Some of the problem is just the usual fear of math. Condensed matter physics is a highly mathematical subject, and requires a great deal of apparatus to understand it. For good reason– you’re dealing with absurdly large numbers of particles in any macroscopic sample of material, and there’s no way to explain what’s going on in terms of individual particle trajectories. The action is all in collective effects and statistical approximations, and the language used to talk about it is highly abstract.
But then, it’s not like string theory is algebra-based physics, and Brain Greene has sold a bazillion books. Some of the complex math is very similar– both theoretical particle physics and condensed matter physics make a lot of use of symmetry transformations and the like. It ought to be possible to construct explanations for these systems that could work at the same level as the pop-level explanations of particle theory.
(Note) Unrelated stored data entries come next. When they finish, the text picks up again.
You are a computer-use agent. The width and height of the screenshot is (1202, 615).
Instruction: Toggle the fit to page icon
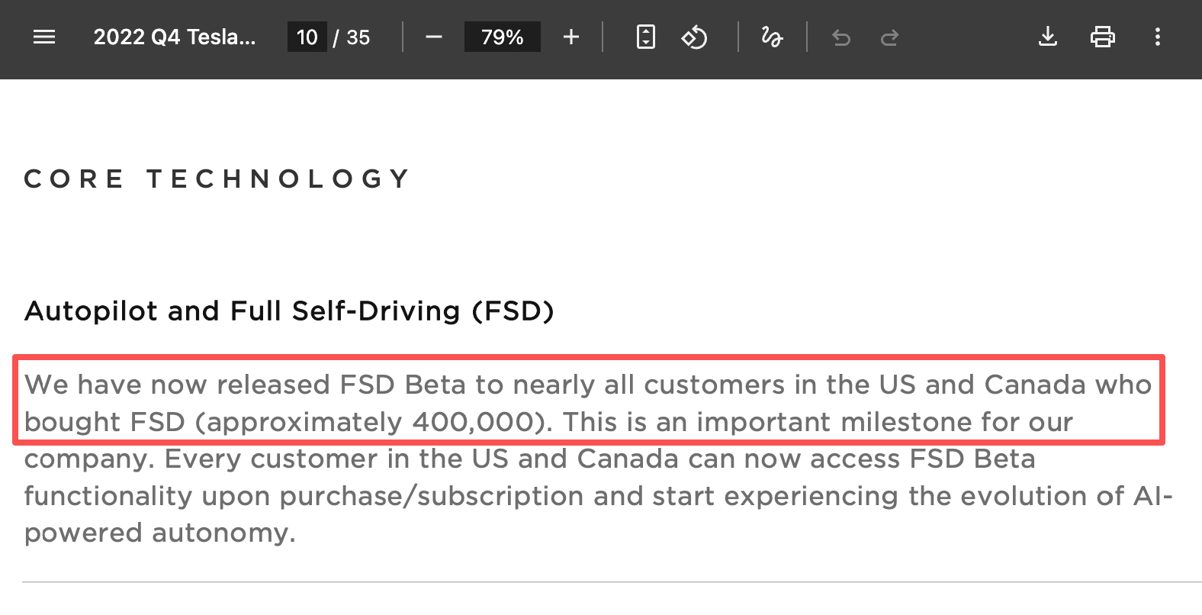tap(645, 37)
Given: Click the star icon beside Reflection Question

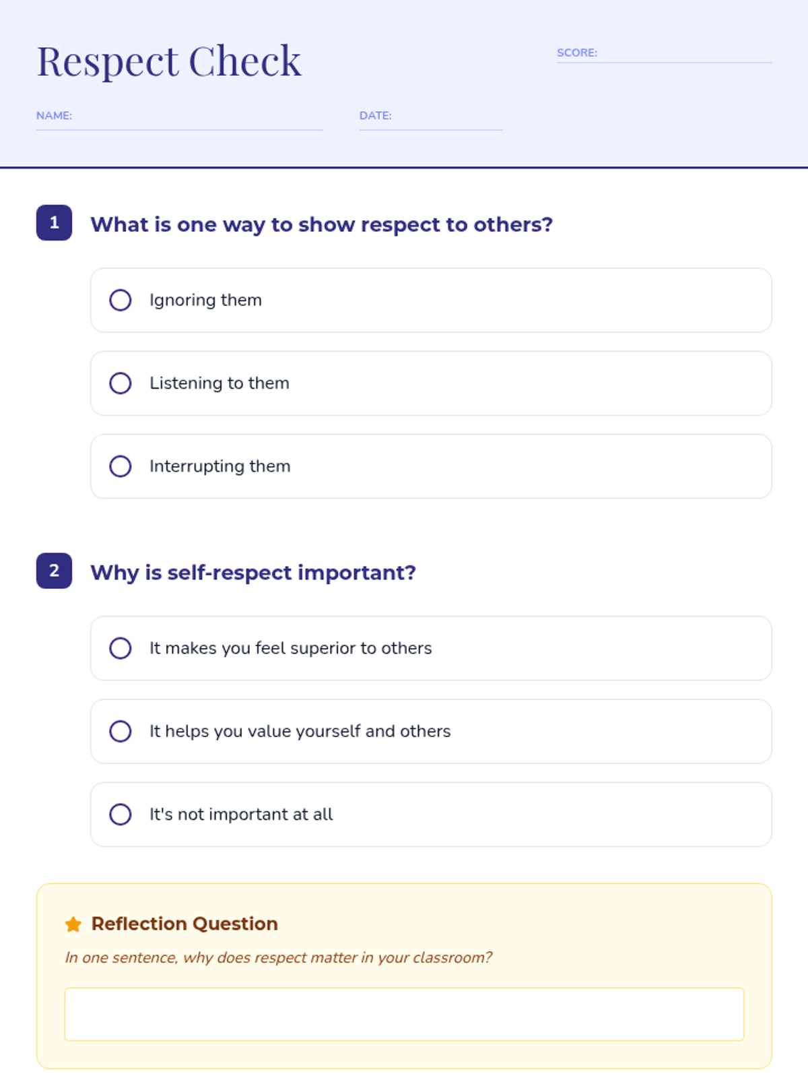Looking at the screenshot, I should tap(73, 924).
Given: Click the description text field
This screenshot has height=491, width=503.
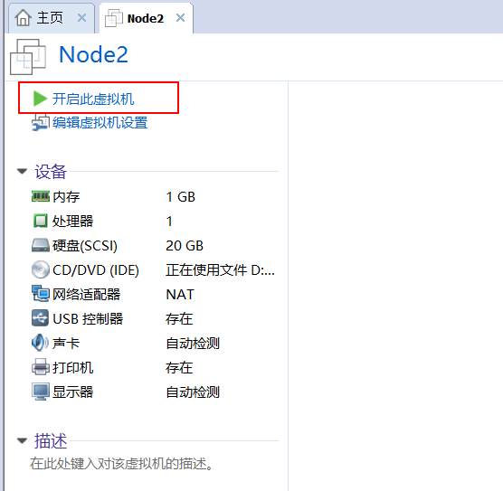Looking at the screenshot, I should tap(121, 464).
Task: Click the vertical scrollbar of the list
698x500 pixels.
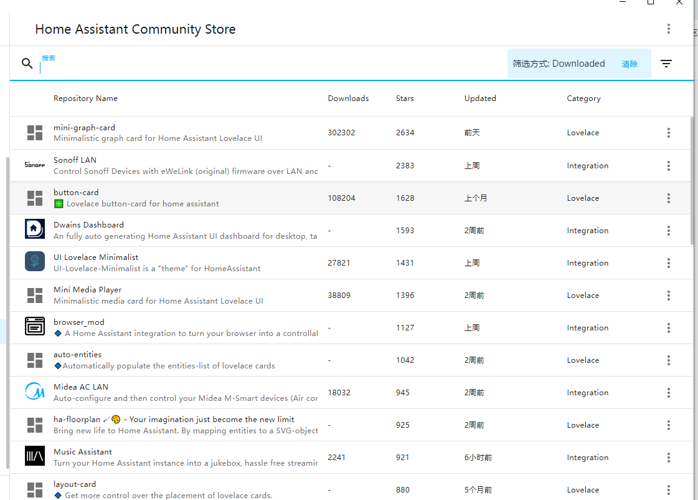Action: click(x=694, y=181)
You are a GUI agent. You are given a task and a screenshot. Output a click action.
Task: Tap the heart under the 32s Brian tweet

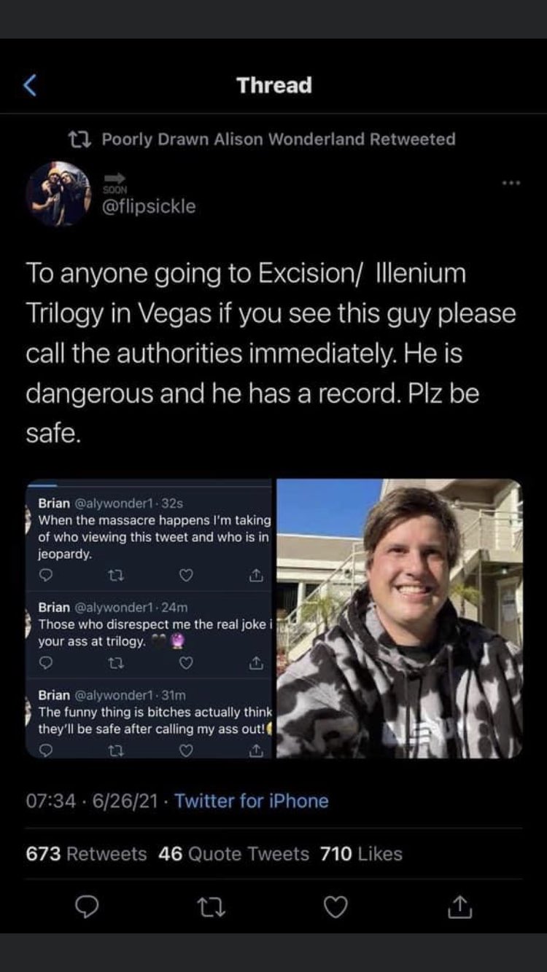186,576
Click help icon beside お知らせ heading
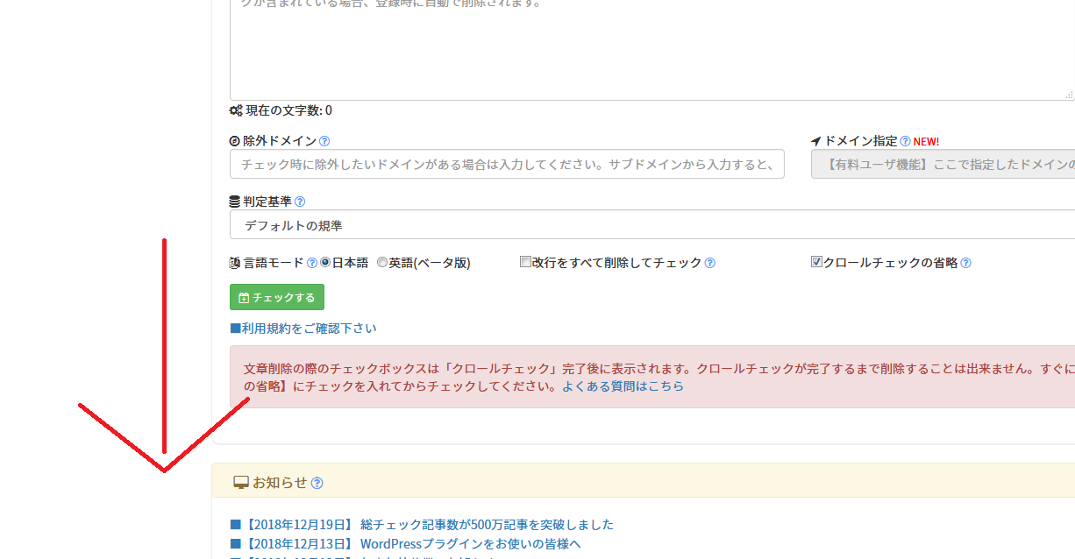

Those don’t seem to exist, though, both because nobody seems to write them, and because nobody wants to buy them.
I suppose there’s enough money in condensed matter– due to the many applications in industry– that they don’t feel that much need to do popular outreach. Less immediately relevant but more expensive fields need to rely on capturing the public imagination to ensure funding for their big projects, but fields that tie directly into industrial application can take a more relaxed approach.
But it’s kind of maddening, from the perspective of someone who isn’t a particle physicist or cosmologist, to see the ridiculously inaccurate view of physics presented to and held by the general public. The majority of the work done in physics is done on real systems involving stable particles, but you’d never know that from looking at the tv or the shelves in your local Barnes & Noble.
I haven’t got the foggiest idea how to make people care about the physics the most physicists actually study, though.